We save the trajectory of both Agent 1 and Agent 2 as a .npy file to input in visualization.ipynb later. The output below is an example of the first few lines of "*1e-6_1e-6_competition_shorfall_list.npy*" when Agent 1 and Agent 2 are in competitive relationships trading at $\lambda_{1} = \lambda_{2} = 1e^{-6}$

In [None]:
np.save('1e-6_1e-6_competition_trajectory_1500.npy',trajectory)

We will have to repeat the above several times by altering the ac_params in *syntheticChrissAlmgren.py* to generate .npy files of shortfall lists and trajectory lists. Here's a summary of the parameters that require changes and corresponding files generated categorized by experiments: 

Theorem 1：

| File name | Total Number of Shares for Agent1 to Sell |Total Number of Shares for Agent2 to Sell | risk level Agent1| risk level Agent2
| :- | :-: | :-: |:-: |:-: |
| *1e-6_shortfall_list.npy*  | 1,000,000 | 0.0001| 1e^{-6}| 0
| *1e-6_shortfall_list 0.3M.npy*   | 300,000 | 700,000| 1e^{-6}|1e^{-6}
| *1e-6_shortfall_list 0.7M.npy*  | 700,000 | 300,000| 1e^{-6}|1e^{-6}


Theorem 2:

| File name | Total Number of Shares for Agent1 to Sell |Total Number of Shares for Agent2 to Sell | risk level Agent1| risk level Agent2
| :- | :-: | :-: |:-: |:-: |
| *1e-6_shortfall_optimal.npy*   | 1,000,000 | 0.0001| 1e^{-4}| 0
| *1e-9_shortfall_optimal.npy*   | 0.0001 |1,000,000| 0|1e^{-9}
| *1e-4_le-9_trajectory.npy*   | 500,000 | 500,000| 1e^{-4}|1e^{-9}

Competition v.
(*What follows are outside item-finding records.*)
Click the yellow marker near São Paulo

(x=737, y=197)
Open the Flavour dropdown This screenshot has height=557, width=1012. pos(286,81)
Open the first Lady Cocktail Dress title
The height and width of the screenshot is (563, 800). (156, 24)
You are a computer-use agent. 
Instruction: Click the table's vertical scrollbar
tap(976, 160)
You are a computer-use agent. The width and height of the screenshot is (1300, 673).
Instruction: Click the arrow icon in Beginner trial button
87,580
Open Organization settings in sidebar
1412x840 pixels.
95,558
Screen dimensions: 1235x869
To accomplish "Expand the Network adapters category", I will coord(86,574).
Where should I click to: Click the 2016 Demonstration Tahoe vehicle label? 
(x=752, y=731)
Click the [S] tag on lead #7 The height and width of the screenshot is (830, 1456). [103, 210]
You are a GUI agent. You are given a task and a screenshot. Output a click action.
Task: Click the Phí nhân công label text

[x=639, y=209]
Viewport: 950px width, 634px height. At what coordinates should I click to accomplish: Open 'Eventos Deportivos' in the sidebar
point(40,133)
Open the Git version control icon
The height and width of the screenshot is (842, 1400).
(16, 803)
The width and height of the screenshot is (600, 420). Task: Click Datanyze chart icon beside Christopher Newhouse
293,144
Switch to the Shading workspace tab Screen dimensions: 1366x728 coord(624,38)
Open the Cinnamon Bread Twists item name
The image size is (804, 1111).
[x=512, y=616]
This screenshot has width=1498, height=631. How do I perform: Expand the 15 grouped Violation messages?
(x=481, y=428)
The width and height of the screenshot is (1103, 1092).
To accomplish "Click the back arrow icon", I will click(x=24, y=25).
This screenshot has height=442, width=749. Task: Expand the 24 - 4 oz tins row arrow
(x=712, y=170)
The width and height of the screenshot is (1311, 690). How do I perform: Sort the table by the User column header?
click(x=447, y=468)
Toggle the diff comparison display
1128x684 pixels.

Corperation: 

| File name | Total Number of Shares for Agent1 to Sell |Total Number of Shares for Agent2 to Sell | risk level Agent1| risk level Agent2|reward|episodes
| :- | :-: | :-: |:-: |:-: |:-: |:-: |
| *1e-6_shortfall_list.npy*   | 1,000,000 | 0.0001| 1e^{-6}| 0
| *1e-6_le-6_competition_shortfall_list.npy*   | 500,000 | 500,000| 1e^{-6}| 1e^{-6}|competitive|1300
| *1e-6_le-6_corporatition_shortfall_list.npy*  | 500,000 | 500,000| 1e^{-6}| 1e^{-6}|corporative|1300
| *1e-6_le-6_competition_trajectory_1500.npy*  | 500,000 | 500,000| 1e^{-6}| 1e^{-6}|competition|1500


Liquidation Optimal Strategy:
1.  *1e-6_optimal.npy*
2.  *1e-6_trajectory_fixed-competitor.npy*
3.  *1e-6_trajectory_fixed-corporation.npy*

| File name | Total Number of Shares for Agent1 to Sell |Total Number of Shares for Agent2 to Sell | risk level Agent1| risk level Agent2|reward|episodes
| :- | :-: | :-: |:-: |:-: |:-: |:-: |
| *1e-6_optimal.npy*   | 1,000,000 | 0.0001| 1e^{-6}| 0
| *1e-6_trajectory_fixed-competitor.npy*   | 500,000 | 500,000| 1e^{-6}| 1e^{-6}|competitive|1300
| *1e-6_trajectory_fixed-corporation.npy*  | 500,000 | 500,000| 1e^{-6}| 1e^{-6}|corporative|1300




After getting all the files in the tables above, we will move on to *visualization.ipynb* to analyze and interpret the results.